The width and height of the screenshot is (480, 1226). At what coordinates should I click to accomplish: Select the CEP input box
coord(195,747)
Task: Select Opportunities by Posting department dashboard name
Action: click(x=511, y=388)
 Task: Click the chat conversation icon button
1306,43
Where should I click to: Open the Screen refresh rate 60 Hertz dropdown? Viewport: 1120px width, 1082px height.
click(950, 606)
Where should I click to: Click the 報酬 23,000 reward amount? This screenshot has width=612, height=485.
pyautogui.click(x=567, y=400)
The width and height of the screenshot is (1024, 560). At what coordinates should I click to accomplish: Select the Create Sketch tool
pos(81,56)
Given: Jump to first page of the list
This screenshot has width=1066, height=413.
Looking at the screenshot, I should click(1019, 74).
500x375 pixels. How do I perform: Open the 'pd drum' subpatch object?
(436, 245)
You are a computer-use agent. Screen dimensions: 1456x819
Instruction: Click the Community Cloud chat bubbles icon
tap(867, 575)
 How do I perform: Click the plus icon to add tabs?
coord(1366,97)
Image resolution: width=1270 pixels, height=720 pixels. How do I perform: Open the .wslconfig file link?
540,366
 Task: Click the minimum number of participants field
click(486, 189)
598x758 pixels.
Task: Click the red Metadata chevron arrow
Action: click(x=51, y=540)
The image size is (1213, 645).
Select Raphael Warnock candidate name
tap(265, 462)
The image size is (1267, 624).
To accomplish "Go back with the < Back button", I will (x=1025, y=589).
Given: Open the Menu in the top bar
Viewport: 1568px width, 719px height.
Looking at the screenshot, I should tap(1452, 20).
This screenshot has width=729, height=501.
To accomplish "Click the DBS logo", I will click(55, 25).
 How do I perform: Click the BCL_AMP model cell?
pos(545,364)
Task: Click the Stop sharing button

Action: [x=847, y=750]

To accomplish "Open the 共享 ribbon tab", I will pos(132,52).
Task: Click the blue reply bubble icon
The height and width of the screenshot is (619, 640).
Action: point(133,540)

■ **WHAT TO WORK ON**: Rewrite the lines of the data starting at the line containing "I will pos(132,52)." and ending at the last line, shifting every coordinate in the answers up by 70.

■ **EXERCISE RESULT**:
To accomplish "Open the 共享 ribbon tab", I will pos(202,122).
Task: Click the blue reply bubble icon
The height and width of the screenshot is (619, 640).
Action: point(203,610)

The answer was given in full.